Our story begins in 1851 London, when the Doctor comes across a young lady named Rosita, who is in danger, and who is yelling for "The Doctor." However, much to his surprise, another gentleman - who calls himself "The Doctor" (and who we'll call "Doctor Next") arrives to help save the day. Thanks to a slight turn of events, our Doctor comes to believe that Doctor Next is his next regeneration. Of course, there is a complication with the Cyberman attempting to take over Victorian London...
...and most of the episode works beautifully. David Morrisey hits the right tone - almost as if he were next in line to take over from David Tennant. (No, I'm not speculating at all. I'm letting the rumors fly freely) It's a great takeoff on a classic Victorian adventurer, and Morrisey handles the role with aplomb, even with the script complications. For most of this episode, it's an almost pitch-perfect mix, probably the best since The Christmas Invasion (and definitely much stronger than last year's Voyage of the Damned).

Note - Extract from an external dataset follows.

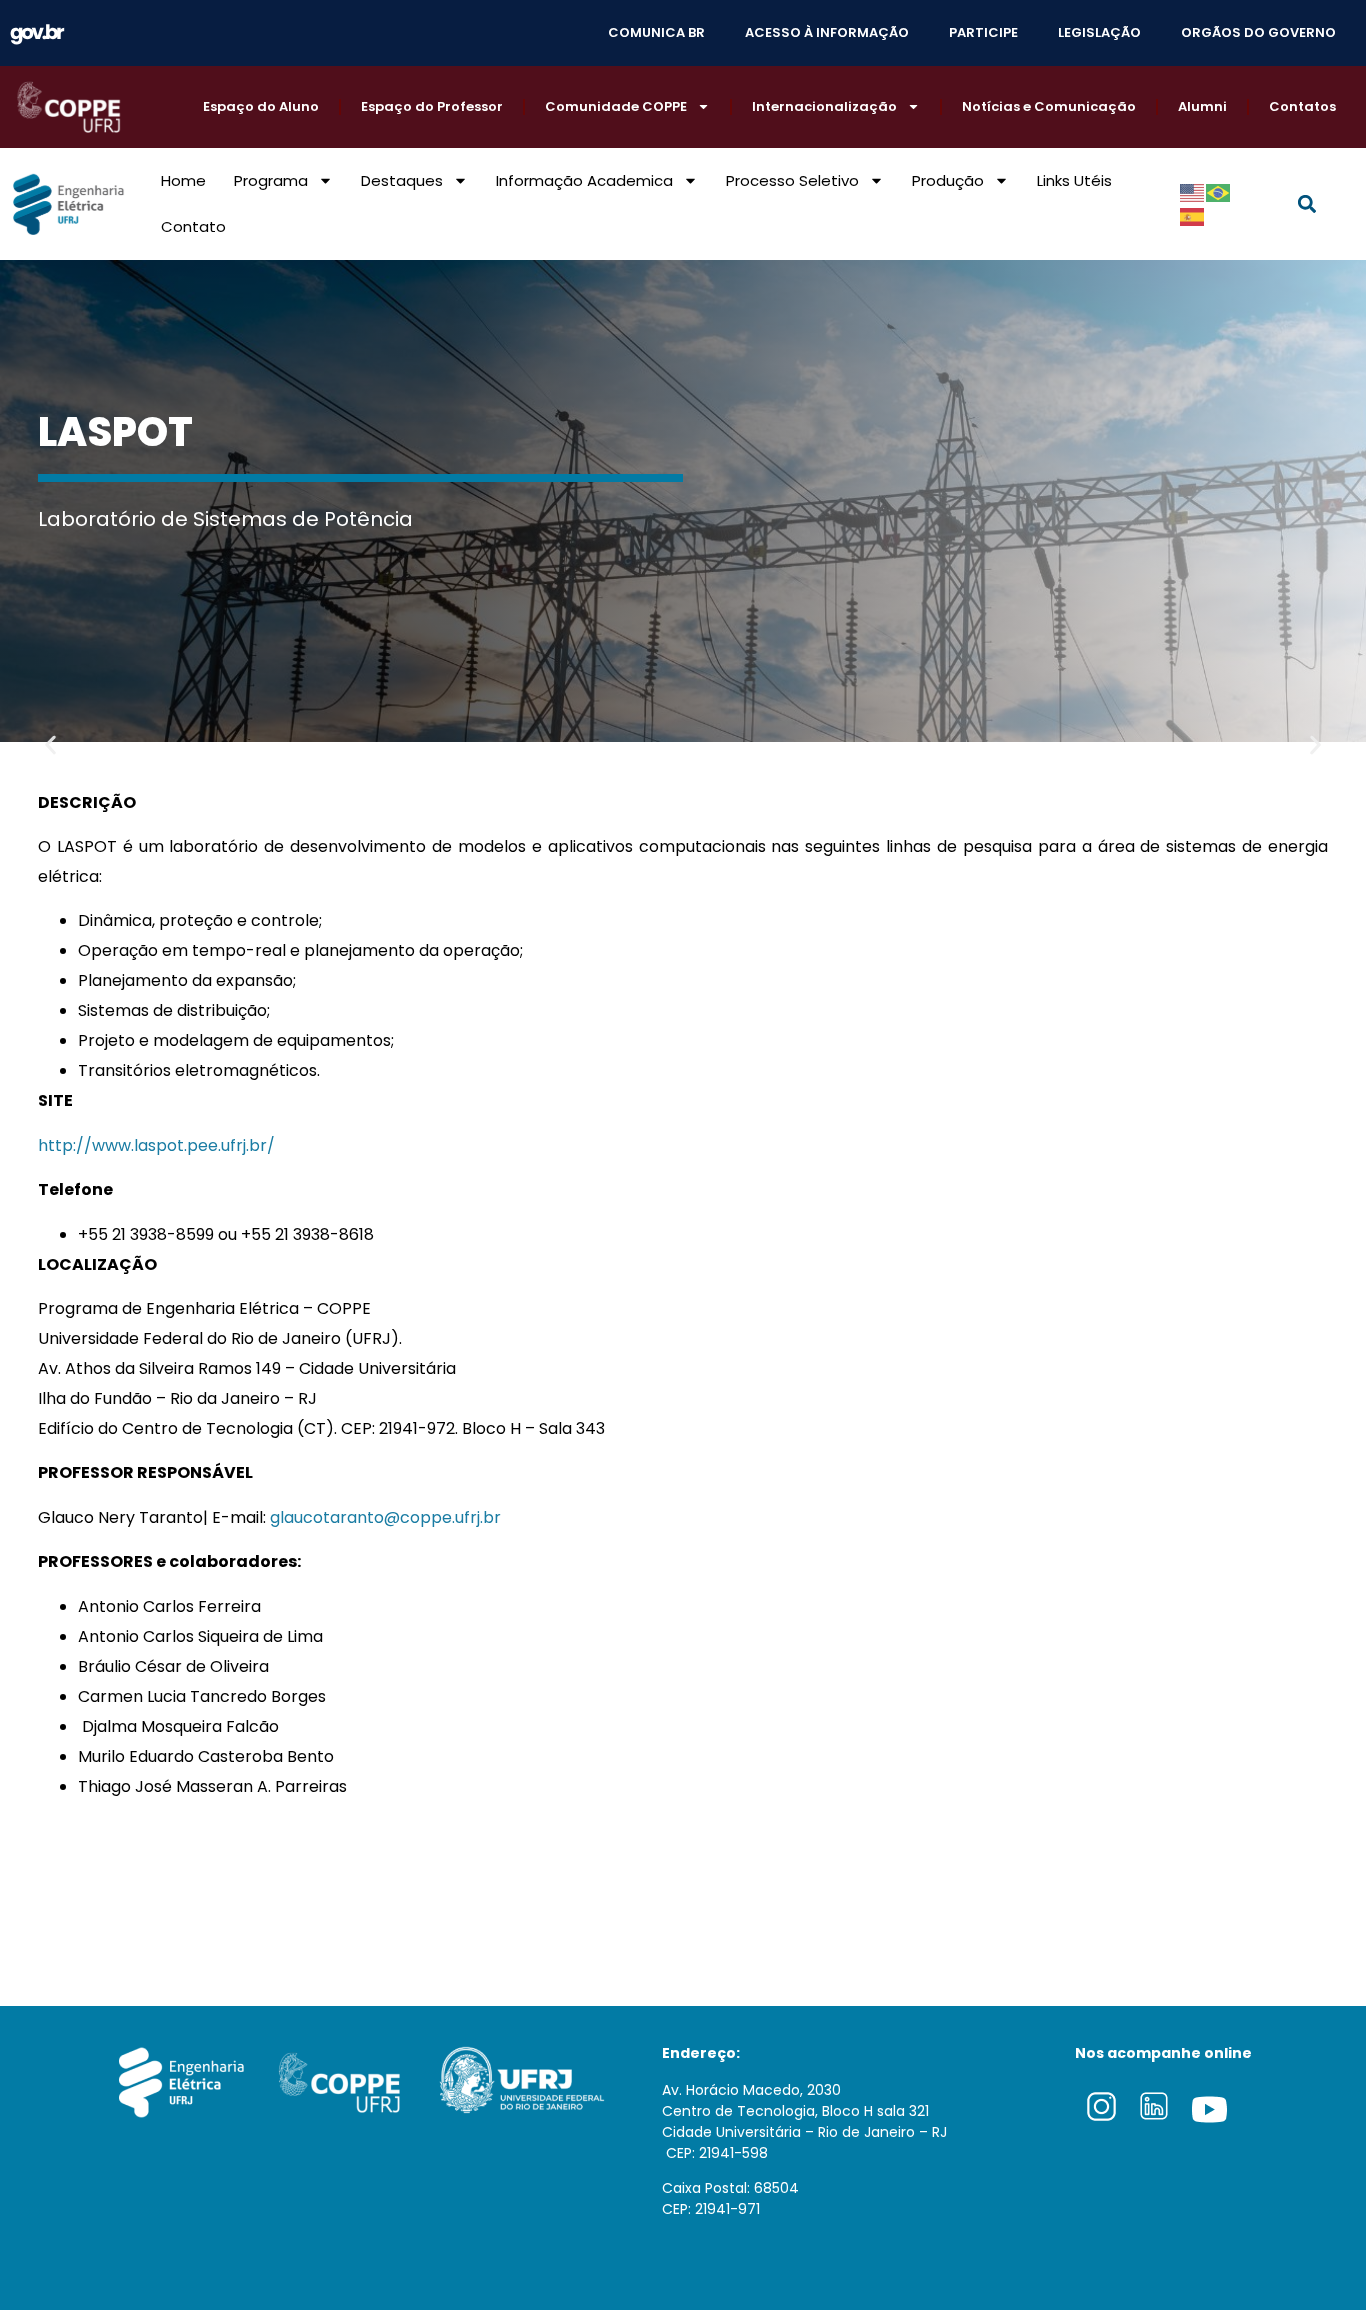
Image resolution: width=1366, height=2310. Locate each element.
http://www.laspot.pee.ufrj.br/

However, and I'm going to try to talk about this without spoiling - the Cybermen's "big bad" is simply lame and unoriginal. It seemed more like Davies was trying to go over-the-top in light of Journey's End - I just was unconvinced. It seemed done more out of a sense of "let's-give-the-effects-guys-a-challenge" than a legitimate threat. But making it through that sequence leads to a touching, totally heartbreaking sequence...but one that suggests that this Doctor's journey will be coming to an end, and almost reads as if the Tenth Doctor has been - on some level - paying for the Ninth Doctor's sins in many ways.
If you get a chance to see it, do so. Just don't mind the wonky bits 47 minutes in.